Your caregiver may suggest a supplement to give to your baby if it is advantageous to your infant's health or well-being. If supplementing is required, the first choice is the mother's own pumped milk, followed by pasteurized donor breastmilk and lastly, infant formula.


  • Take your baby to see his or her caregiver for the first time within a few days after birth. After that, make sure you keep all appointments with you and your baby's caregiver.

  • Keep important numbers by your phone. These include the number for your caregiver, the baby's caregiver, and a lactation consultant, if you are using one.

  • Think about joining a breastfeeding support group.

  • If you plan to pump:

  • Learn how to use the equipment. This includes learning how to clean the attachments and bottles.

  • Learn how to store breastmilk. It can be kept in the refrigerator or a cooler. It also can be frozen for future use.

  • You may use lanolin (an ointment) to ease chapped nipples.

  • If your breasts are sore, ask your caregiver whether you should use over-the-counter painkillers.

  • Make sure to eat a healthy and varied diet and to drink water often. This will help your body make the breastmilk your baby needs.

  • Give your baby any medications, such as acid reducers, that the infant's caregiver has prescribed. Follow the directions carefully.

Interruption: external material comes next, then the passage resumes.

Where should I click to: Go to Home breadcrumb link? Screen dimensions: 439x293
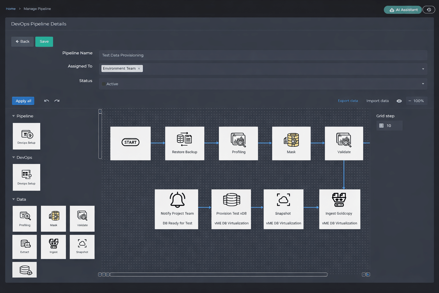pyautogui.click(x=11, y=9)
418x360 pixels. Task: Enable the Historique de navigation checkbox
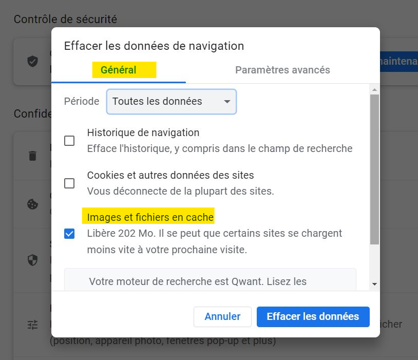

  • If you have questions about birth control, talk with your caregiver. Exclusive breastfeeding might prevent pregnancy. But, you may need to use other birth control methods too.

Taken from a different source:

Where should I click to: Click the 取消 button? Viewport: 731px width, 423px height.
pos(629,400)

  • You may choose to use a pacifier. There is evidence that pacifier use during the first year decreases the risk of Sudden Infant Death Syndrome. However, it is beneficial to delay its use until breastfeeding is more likely to be firmly established at about four weeks of age.


WIC, the Women, Infants and Children program, is a nutrition program that helps pregnant women, new mothers and young children eat well and stay healthy. It is available to low income pregnant, breastfeeding and postpartum women and children under five who are at nutritional risk. Contact your local WIC office if you think you may qualify. Their website is http://www.fns.usda.gov/wic/

WIC provides:

  • Special vouchers to purchase healthy foods.

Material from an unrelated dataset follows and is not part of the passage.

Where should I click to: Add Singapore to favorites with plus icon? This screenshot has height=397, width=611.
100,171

  • Information about nutrition to help you and your family eat well and be healthy.

  • Support and information about breastfeeding your baby.

  • Help in finding healthcare and other community services.


  • Your breast becomes red, painful and hot to the touch. You can still breastfeed if this happens.

  • Engorgement lasts more than two days.

  • You develop a fever of more than 102° F (38.9° C).

  • Your baby is no longer making wet diapers. Or, the baby's bowel movements do not seem to be the right color or texture.

  • Your baby is not gaining weight.

  • Your baby looks yellow in color (jaundiced).


  • Your baby is overly tired (lethargic) and does not want to wake up and feed.

  • An unexplained oral temperature above 102° F (38.9° C) develops.